Pero cuando el hombre rebosante de la pasión de mandar encuentra el ambiente social favorable, esa pasión florece a sus anchas, corre por su cauce libre y entonces aparece el caudillo, el dictador, el conductor de muchedumbres. Es éste, pues, en todos los casos no el fruto puro de su jerarquía humana, sino el producto de una conjunción afortunada de ésta con el factor misterioso de la «circunstancia» propicia. De aquí la profunda verdad de la frase hecha de que en cada rebotica de pueblo, o en cada taller de trabajadores oscuros, puede estar escondido el héroe inédito, pero cuya trayectoria de ambición tiene que tocar, por azar sobrenatural, para hacerse fecunda, con la órbita de una gran conmoción humana: revolución, guerra, relajación de la estructura social o cualquiera otro de los grandes acontecimientos que turban hasta su raíz el curso de la Historia. De aquí también el que con frecuencia el gran caudillo no sea un ejemplar humano excelso; porque la parte que pone en su triunfo lo extraño a su personalidad, el ambiente, puede ser tan propicio que casi baste para subirle a la cumbre. Este factor externo, lo que se llama «suerte», en ninguna otra actividad humana tiene, sin duda, la importancia —o por lo menos la resonancia— que aquí.
El estudio de las condiciones en que se puede producir esa conjunción de la pasión intrínseca de mandar con el ambiente propicio, para producir al gran dominador de hombres, ha ocupado muchas de las horas libres de otras preocupaciones mías; horas que, como no sé jugar a las cartas, quisiera que no dejaran de ser fecundas en la medida de mi limitación. De ellas ha nacido este estudio. Y como mi condición naturalista me lleva, por hábito y por convicción, a huir de las teorías, he preferido escribir sencillamente la vida de uno de los hombres que alcanzaron con mayor plenitud la satisfacción de su ímpetu de dominar a los demás.
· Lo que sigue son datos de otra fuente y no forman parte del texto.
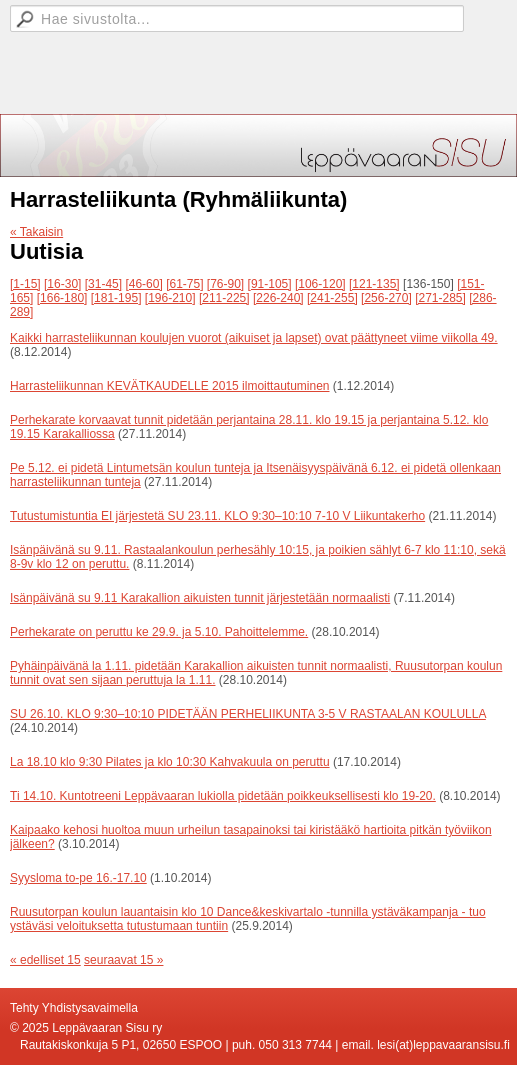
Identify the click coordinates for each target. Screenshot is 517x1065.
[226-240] (278, 298)
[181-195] (116, 298)
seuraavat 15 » (123, 960)
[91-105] (270, 284)
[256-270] (386, 298)
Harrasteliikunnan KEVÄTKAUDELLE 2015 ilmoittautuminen (170, 386)
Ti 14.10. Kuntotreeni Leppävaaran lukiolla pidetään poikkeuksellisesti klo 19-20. (223, 796)
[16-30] (62, 284)
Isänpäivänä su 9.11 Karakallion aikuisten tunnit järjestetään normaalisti (200, 598)
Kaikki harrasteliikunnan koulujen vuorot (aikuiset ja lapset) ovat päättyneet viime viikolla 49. (254, 338)
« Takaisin (36, 232)
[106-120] (320, 284)
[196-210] (170, 298)
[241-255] (332, 298)
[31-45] (103, 284)
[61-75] (184, 284)
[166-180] (62, 298)
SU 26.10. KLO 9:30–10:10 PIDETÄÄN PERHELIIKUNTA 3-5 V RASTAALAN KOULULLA (248, 714)
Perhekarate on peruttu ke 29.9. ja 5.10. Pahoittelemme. (159, 632)
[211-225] (224, 298)
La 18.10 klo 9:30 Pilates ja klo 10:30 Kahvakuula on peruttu (170, 762)
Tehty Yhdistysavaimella (74, 1008)
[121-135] (374, 284)
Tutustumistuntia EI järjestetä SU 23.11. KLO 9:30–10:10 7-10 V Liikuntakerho (217, 516)
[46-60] (143, 284)
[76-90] (225, 284)
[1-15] (25, 284)
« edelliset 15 (45, 960)
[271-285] (440, 298)
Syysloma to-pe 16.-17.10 (78, 878)
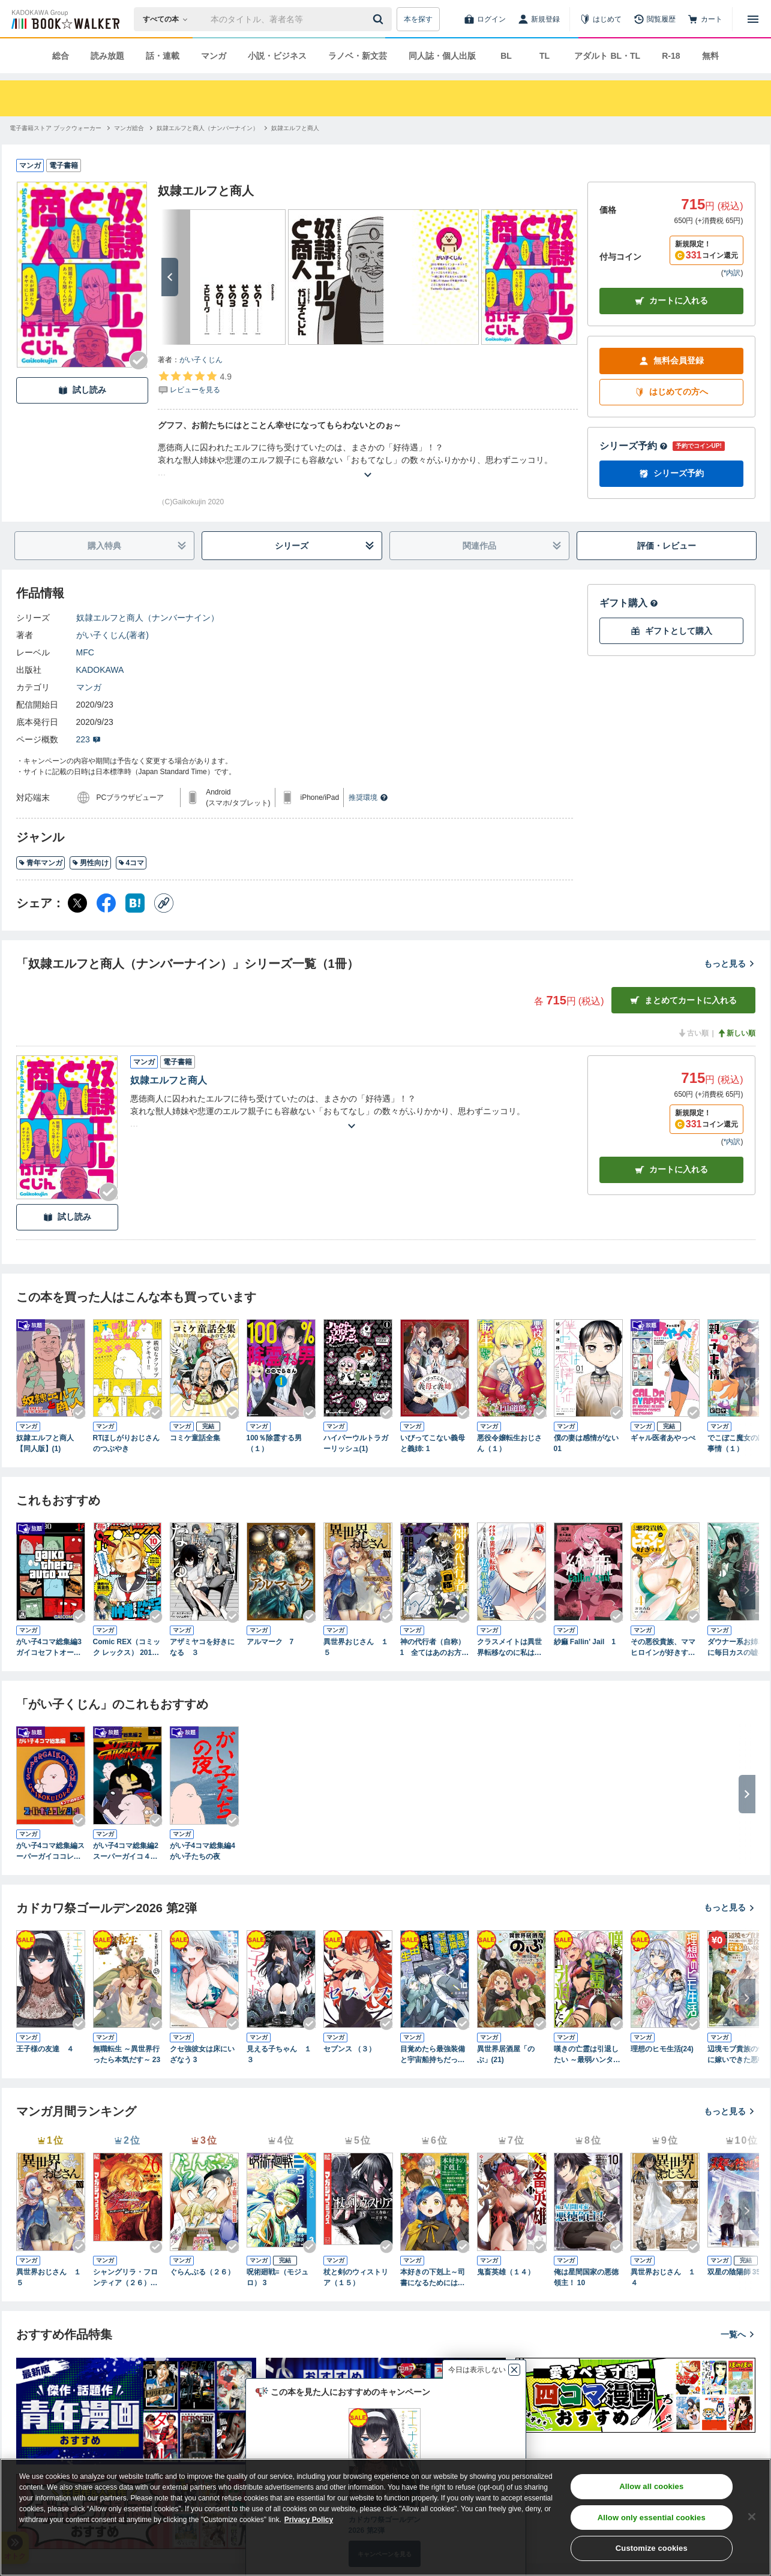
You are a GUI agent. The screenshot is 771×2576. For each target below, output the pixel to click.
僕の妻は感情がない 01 (586, 1443)
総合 (60, 56)
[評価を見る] (195, 382)
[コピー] (164, 903)
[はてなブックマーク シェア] (135, 903)
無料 (710, 56)
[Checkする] (138, 360)
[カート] (705, 19)
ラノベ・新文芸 (357, 56)
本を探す (418, 19)
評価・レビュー (666, 545)
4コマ (131, 863)
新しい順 (736, 1033)
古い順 (693, 1033)
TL (544, 56)
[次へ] (169, 277)
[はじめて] (600, 19)
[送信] (379, 19)
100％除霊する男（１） (274, 1443)
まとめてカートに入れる (683, 1000)
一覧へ (738, 2334)
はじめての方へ (671, 392)
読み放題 (107, 56)
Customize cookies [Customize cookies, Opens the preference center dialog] (652, 2548)
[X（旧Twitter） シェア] (77, 903)
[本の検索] (168, 19)
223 (88, 739)
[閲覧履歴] (654, 19)
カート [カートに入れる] (671, 1169)
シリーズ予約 (633, 446)
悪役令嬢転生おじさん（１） (509, 1443)
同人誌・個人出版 (442, 56)
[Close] (752, 2516)
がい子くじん (201, 360)
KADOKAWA (100, 670)
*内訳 (732, 273)
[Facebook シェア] (106, 903)
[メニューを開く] (753, 19)
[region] (385, 2517)
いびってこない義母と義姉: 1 (432, 1443)
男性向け (90, 863)
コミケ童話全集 (195, 1438)
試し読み (82, 390)
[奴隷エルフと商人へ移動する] (295, 128)
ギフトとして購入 (671, 631)
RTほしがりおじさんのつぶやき (126, 1443)
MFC (85, 652)
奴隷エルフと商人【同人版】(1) (45, 1443)
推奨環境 (368, 797)
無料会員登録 (671, 361)
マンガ (213, 56)
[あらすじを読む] (368, 460)
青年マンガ (40, 863)
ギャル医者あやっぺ (663, 1438)
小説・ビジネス (277, 56)
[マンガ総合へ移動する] (129, 128)
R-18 (671, 56)
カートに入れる (671, 301)
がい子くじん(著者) (112, 635)
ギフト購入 (628, 603)
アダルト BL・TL (607, 56)
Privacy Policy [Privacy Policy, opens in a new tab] (308, 2519)
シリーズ (324, 546)
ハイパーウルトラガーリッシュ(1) (355, 1443)
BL (506, 56)
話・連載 (162, 56)
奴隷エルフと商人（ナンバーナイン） (147, 617)
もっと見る (729, 963)
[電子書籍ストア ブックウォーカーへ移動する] (55, 128)
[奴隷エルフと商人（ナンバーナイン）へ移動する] (208, 128)
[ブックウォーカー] (64, 19)
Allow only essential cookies (652, 2517)
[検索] (379, 19)
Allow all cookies (651, 2486)
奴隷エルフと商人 (168, 1080)
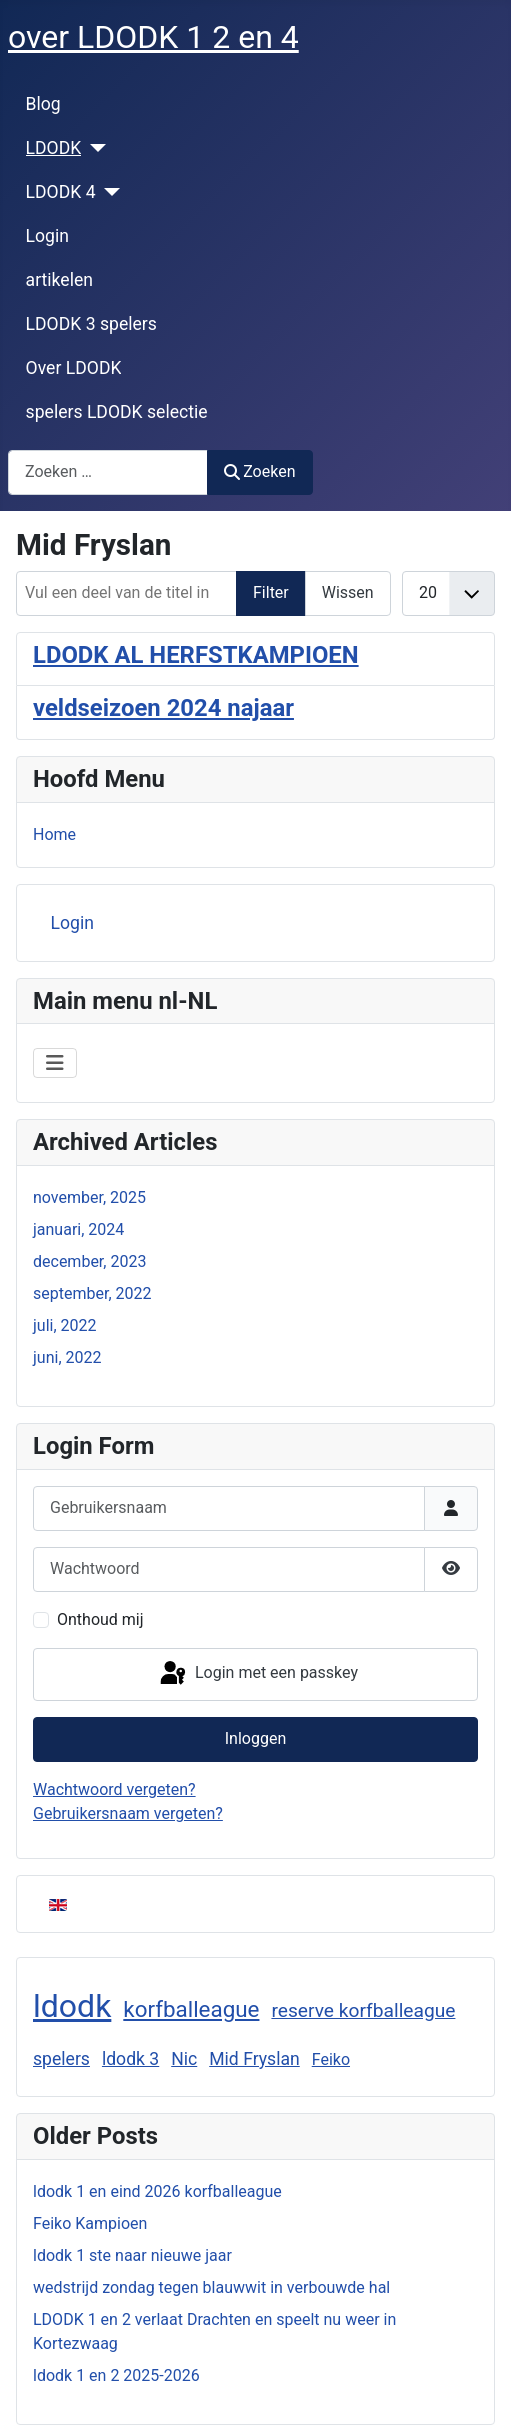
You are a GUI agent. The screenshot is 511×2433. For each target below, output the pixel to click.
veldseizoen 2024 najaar (163, 708)
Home (54, 834)
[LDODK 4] (108, 192)
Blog (43, 104)
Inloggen (256, 1738)
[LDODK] (93, 148)
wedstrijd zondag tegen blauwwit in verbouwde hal (211, 2287)
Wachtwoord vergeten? (114, 1789)
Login (47, 236)
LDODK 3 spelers (91, 324)
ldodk (72, 2006)
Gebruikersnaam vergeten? (128, 1813)
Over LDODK (74, 368)
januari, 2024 (78, 1229)
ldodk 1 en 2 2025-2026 (116, 2375)
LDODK (54, 148)
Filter (271, 592)
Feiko (331, 2059)
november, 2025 (89, 1197)
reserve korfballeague (363, 2010)
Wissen (348, 592)
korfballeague (191, 2009)
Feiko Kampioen (90, 2223)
Ya sé que la vida de un hombre no es más que un ejemplo y que puede ser una excepción. Pero su limitación se compensa con lo que todo lo que es objetivo tiene de permanente e inmodificable y de manantial que no se agota de sugestiones nuevas.
He aquí la razón de esta biografía y el sentido psicológico y no meramente histórico y narrativo con que ha sido compuesta. Y he aquí por qué me excuso de antemano ante los historiadores, pues no tengo ni su técnica ni su erudición; así como me entrego sin reservas al juicio del biólogo y del lector en general.
En la elección del arquetipo de estas reflexiones sobre la pasión de mandar —el Conde-Duque de Olivares— ha influido, además, el deseo de completar y rectificar la vida, muy mal conocida, de este personaje, tan amigo de los españoles, que desde niños hemos visto atravesar por la Historia, galopando en su caballo castaño, con aire imperativo y fanfarrón.